II – No caso dos autos, como emerge do teor de fls. 7 e 8, o insolvente-requerente deu plena satisfação ao ónus processual sobre si impendente, nos termos que acabam de ser acentuados.

       Também em sintonia com o exposto, sobre o administrador e credores da insolvência impende o ónus processual de alegar e provar a verificação, “in casu”, de factualidade integrante de qualquer dos fundamentos do indeferimento liminar previsto no art. 238º, nº1 do CIRE, o que, em nosso entender e salvo o devido respeito, não pode bastar-se com a distanciada factualidade que foi tida por provada, na sequência da simples alegação, sem subsequente observância e garantia de contraditório, por parte, apenas, de uma credora da insolvência. Sendo, pelo menos, dignas de atenção as justificações adiantadas pelo insolvente, nas alegações do presente recurso, para possíveis ilações precipitadas que possam decorrer da simples contemplação, sem garantia de contraditório, da prova documental invocada para a fixação dos factos havidos por provados.

       Acresce que, exceptuando a formulação do pedido de exoneração fora do prazo – o que, aqui, não ocorre –, ou a prévia e inequívoca aquisição processual, mediante prova documental autêntica, de factos que determinam o necessário indeferimento daquele pedido – o que também não se configura –, o questionado despacho de indeferimento liminar tem de ser proferido após a audição dos credores e do administrador da insolvência, na assembleia (de credores) de apreciação do relatório do administrador da insolvência (art. 238º, nº2 e citada obra de L. A. Carvalho Fernandes e João Labareda, 2005, Vol. II, pags. 190/191).

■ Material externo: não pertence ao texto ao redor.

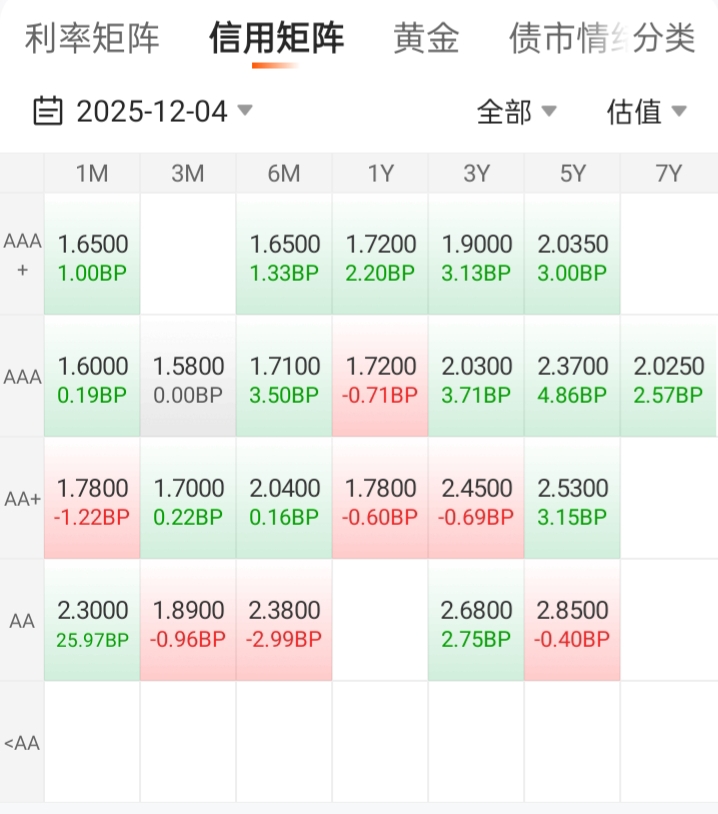The height and width of the screenshot is (814, 718).
Task: Click the 7Y column header
Action: (668, 174)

       Tudo impondo, pois, a conclusão da precocidade da prolação do impugnado despacho de indeferimento liminar, o qual não poderá, pois, subsistir.

       Procedendo, assim, as conclusões formuladas pelo recorrente.

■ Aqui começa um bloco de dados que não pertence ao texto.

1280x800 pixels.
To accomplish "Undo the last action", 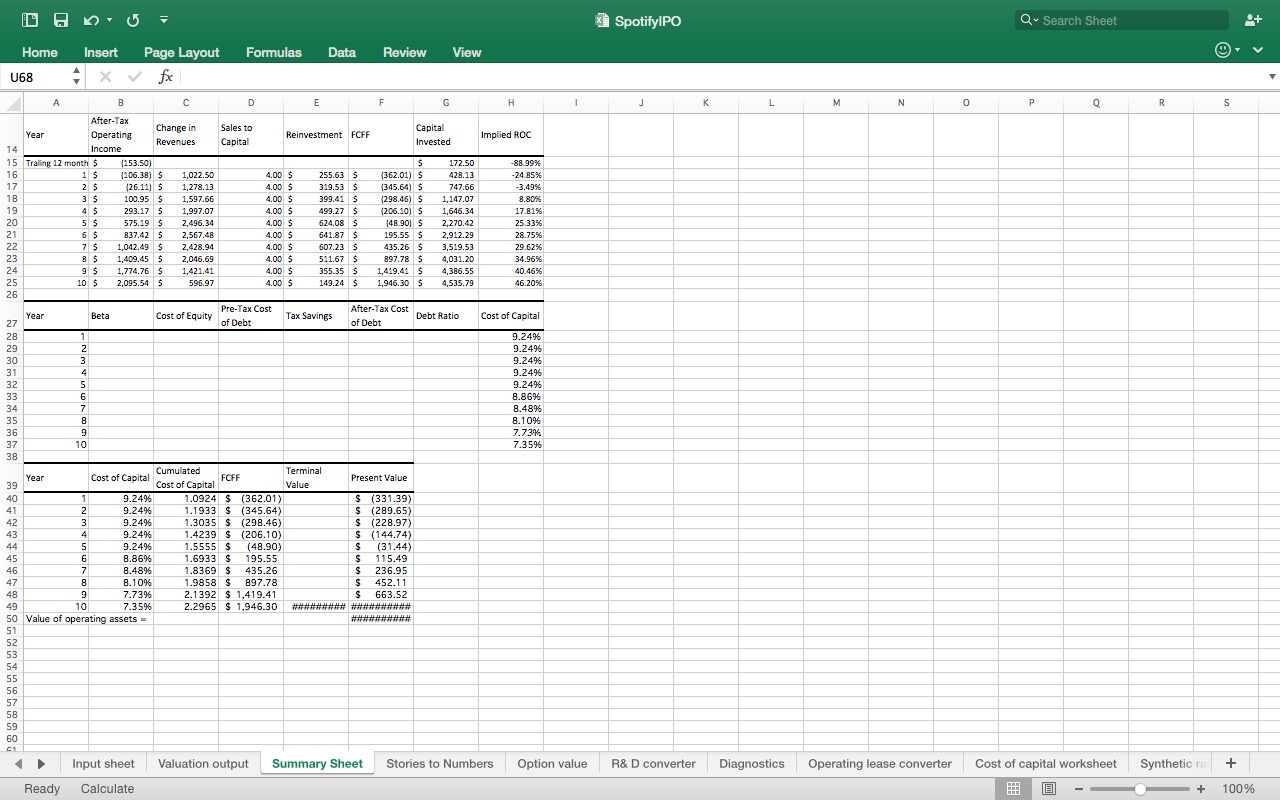I will point(91,19).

                                                    *

5Sumário (art. 663º, nº 7, do CPC):

                                                      /

   I – Os fundamentos de indeferimento liminar previstos no art. 238º, nº1, do CIRE têm natureza impeditiva do direito à exoneração do passivo restante.

  II – O correspondente despacho deverá ter lugar na assembleia de credores de apreciação do relatório do administrador da insolvência, com prévia audição deste e dos credores da insolvência, a não ser que o respectivo pedido seja formulado fora de prazo ou que conste já dos autos prova documental autêntica comprovativa dos factos consubstanciadores de algum dos fundamentos legais do mencionado despacho.

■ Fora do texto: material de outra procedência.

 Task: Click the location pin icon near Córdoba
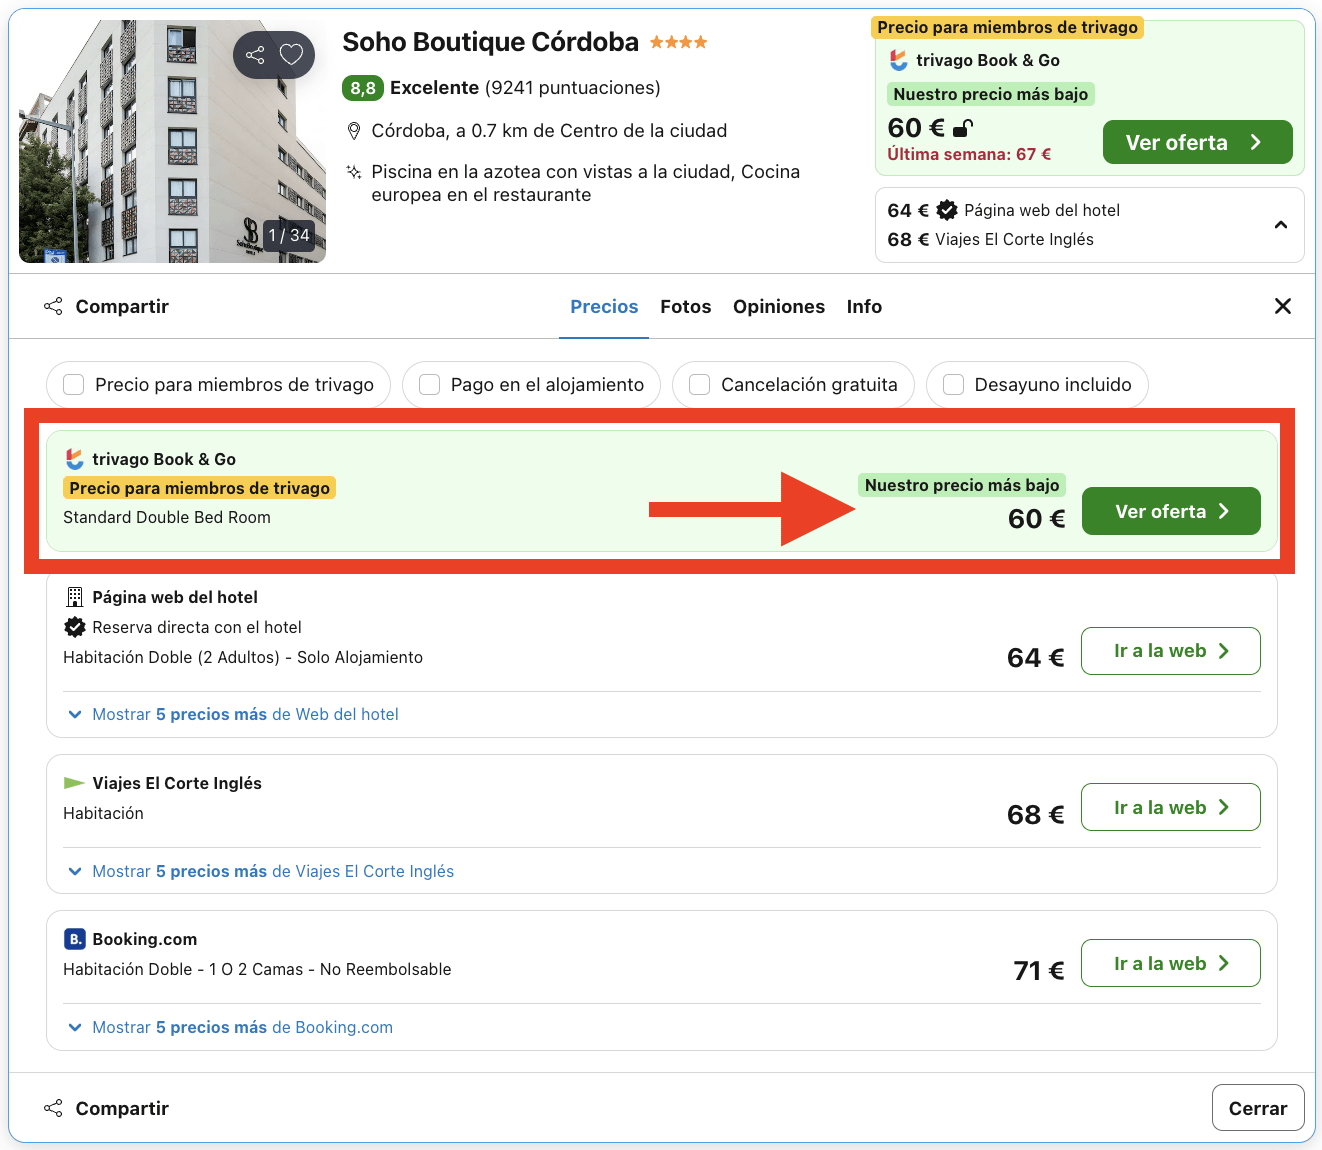(353, 131)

                                                     *

6 – Na decorrência do exposto, acorda-se em conceder a revista, revogando-se, em consequência, o acórdão recorrido e a sentença pelo mesmo confirmada, para ter lugar a normal e subsequente tramitação dos autos.

      Custas, aqui e nas instâncias, pela massa insolvente.

                                                    /

                                       Lx       17/    6 /  2014   /                                                            

Fernandes do Vale (Relator)

Ana Paula Boularot

Pinto de Almeida

__________________
[1]  Relator: Fernandes do Vale (13/14)
   Ex. mos Adjuntos
   Cons. Ana Paula Boularot
   Cons. Pinto de Almeida
[2]  O Prof. Menezes Leitão adverte (in “Direito da Insolvência”, 2ª Ed., pags. 310) não julgar “correcto falar-se neste caso em indeferimento liminar, dado que normalmente há que produzir prova dos fundamentos de indeferimento”.
[3]  In “Colectânea de Estudos sobre a Insolvência”, pags. 284.